Retype the entries starting at the line that contains "This screenshot has height=375, width=666." and ending at the line that contains "pyautogui.click(x=838, y=533)", both included, with every character kept the same.

■ ■ ■ ■ ■

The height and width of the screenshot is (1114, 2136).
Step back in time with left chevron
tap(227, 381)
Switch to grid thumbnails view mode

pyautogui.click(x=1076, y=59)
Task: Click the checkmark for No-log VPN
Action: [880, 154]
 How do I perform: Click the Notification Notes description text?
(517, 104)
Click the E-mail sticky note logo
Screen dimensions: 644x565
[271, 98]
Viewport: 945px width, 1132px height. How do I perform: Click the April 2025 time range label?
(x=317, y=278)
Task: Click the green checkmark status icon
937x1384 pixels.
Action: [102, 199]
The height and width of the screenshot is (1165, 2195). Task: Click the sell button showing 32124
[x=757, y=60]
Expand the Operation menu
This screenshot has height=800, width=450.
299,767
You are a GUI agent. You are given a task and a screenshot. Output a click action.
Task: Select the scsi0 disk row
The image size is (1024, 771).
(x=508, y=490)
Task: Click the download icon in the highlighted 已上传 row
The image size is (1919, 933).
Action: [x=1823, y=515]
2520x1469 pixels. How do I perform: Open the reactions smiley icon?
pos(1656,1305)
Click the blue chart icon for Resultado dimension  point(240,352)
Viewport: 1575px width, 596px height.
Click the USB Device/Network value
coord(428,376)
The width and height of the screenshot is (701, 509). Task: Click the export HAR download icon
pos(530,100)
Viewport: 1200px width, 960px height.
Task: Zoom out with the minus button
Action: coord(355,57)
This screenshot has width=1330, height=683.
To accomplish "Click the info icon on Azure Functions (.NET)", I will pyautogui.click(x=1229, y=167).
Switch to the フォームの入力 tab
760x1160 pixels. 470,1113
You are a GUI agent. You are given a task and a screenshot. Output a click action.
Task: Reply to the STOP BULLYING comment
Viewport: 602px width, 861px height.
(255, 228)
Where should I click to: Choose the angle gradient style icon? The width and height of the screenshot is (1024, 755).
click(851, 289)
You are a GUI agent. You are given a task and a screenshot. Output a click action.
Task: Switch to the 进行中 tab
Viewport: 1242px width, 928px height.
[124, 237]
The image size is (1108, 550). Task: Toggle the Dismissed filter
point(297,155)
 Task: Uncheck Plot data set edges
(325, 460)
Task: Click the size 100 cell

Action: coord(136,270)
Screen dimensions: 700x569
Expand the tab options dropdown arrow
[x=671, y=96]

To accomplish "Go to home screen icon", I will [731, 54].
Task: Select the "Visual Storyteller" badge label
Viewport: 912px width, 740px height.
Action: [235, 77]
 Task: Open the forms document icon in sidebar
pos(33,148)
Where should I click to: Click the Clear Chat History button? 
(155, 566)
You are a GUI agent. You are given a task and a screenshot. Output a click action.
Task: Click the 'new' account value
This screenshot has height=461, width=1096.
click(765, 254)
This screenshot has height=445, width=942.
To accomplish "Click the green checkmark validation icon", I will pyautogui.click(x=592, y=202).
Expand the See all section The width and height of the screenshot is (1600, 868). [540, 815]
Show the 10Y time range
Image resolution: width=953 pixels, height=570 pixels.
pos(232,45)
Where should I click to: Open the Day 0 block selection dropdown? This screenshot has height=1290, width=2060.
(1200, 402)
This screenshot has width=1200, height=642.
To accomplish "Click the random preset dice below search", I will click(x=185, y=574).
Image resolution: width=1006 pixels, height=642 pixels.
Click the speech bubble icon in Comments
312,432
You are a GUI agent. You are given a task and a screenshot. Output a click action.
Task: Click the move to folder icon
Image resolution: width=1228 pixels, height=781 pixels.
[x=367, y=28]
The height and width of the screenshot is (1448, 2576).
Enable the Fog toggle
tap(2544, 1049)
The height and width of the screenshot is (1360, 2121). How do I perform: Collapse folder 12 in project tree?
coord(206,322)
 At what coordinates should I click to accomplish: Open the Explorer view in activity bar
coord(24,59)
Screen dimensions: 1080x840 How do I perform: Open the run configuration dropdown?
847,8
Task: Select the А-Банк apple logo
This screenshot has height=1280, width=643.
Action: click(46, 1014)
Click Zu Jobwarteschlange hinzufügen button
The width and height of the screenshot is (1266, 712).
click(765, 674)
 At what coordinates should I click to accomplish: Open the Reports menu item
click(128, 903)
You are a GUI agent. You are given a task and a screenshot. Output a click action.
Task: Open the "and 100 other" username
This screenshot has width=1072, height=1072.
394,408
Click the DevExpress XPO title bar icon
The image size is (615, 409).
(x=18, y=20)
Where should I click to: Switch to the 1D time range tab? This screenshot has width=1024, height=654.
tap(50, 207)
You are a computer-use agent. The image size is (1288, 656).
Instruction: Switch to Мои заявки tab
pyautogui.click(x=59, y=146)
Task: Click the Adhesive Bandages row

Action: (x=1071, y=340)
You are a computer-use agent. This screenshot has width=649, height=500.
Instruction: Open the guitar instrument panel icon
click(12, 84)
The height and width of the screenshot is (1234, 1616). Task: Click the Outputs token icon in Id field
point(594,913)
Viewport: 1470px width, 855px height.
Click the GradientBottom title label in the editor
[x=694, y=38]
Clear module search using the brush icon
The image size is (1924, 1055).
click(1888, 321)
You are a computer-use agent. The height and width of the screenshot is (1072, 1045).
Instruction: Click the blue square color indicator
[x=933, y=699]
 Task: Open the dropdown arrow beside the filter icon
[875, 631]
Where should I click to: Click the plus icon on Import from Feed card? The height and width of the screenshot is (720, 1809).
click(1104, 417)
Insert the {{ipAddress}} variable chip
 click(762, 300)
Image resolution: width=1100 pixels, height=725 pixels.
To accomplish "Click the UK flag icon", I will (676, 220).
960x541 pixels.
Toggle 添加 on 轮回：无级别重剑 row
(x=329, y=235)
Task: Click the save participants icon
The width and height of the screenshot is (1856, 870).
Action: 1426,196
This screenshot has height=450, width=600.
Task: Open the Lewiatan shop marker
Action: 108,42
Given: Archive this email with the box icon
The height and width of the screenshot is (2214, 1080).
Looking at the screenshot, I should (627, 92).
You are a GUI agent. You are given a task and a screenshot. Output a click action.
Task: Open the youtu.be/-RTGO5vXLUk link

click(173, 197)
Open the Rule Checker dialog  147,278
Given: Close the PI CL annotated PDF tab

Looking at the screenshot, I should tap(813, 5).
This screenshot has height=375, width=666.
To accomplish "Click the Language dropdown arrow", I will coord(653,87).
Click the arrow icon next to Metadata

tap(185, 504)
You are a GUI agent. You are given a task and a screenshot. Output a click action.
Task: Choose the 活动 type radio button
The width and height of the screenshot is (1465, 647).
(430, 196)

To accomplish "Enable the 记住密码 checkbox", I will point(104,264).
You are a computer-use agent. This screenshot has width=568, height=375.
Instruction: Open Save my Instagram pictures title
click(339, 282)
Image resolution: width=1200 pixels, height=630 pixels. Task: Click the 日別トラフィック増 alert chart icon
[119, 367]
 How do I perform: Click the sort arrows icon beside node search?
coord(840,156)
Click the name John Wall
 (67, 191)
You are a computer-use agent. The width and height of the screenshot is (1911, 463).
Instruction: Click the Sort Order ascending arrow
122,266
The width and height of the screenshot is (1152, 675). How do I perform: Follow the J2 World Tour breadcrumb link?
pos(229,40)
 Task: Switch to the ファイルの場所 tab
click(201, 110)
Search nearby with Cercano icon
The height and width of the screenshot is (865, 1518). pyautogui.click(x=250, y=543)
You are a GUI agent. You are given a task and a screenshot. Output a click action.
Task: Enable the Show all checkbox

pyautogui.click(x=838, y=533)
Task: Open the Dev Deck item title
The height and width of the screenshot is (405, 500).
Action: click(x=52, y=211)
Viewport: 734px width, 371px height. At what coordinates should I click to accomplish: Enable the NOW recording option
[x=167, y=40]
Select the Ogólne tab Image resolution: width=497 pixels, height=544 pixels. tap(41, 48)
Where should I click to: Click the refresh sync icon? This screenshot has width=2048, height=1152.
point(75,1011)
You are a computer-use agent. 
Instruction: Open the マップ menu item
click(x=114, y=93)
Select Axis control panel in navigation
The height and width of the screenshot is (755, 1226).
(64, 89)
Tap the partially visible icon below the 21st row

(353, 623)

■ ■ ■ ■ ■

> [Correct result]
This screenshot has height=375, width=666.
To accomplish "Click the Language dropdown arrow", I will coord(653,87).
Click the arrow icon next to Metadata

tap(185, 504)
You are a GUI agent. You are given a task and a screenshot. Output a click action.
Task: Choose the 活动 type radio button
The width and height of the screenshot is (1465, 647).
(430, 196)

To accomplish "Enable the 记住密码 checkbox", I will point(104,264).
You are a computer-use agent. This screenshot has width=568, height=375.
Instruction: Open Save my Instagram pictures title
click(339, 282)
Image resolution: width=1200 pixels, height=630 pixels. Task: Click the 日別トラフィック増 alert chart icon
[119, 367]
 How do I perform: Click the sort arrows icon beside node search?
coord(840,156)
Click the name John Wall
 (67, 191)
You are a computer-use agent. The width and height of the screenshot is (1911, 463).
Instruction: Click the Sort Order ascending arrow
122,266
The width and height of the screenshot is (1152, 675). How do I perform: Follow the J2 World Tour breadcrumb link?
pos(229,40)
 Task: Switch to the ファイルの場所 tab
click(201, 110)
Search nearby with Cercano icon
The height and width of the screenshot is (865, 1518). pyautogui.click(x=250, y=543)
You are a GUI agent. You are given a task and a screenshot. Output a click action.
Task: Enable the Show all checkbox

pyautogui.click(x=838, y=533)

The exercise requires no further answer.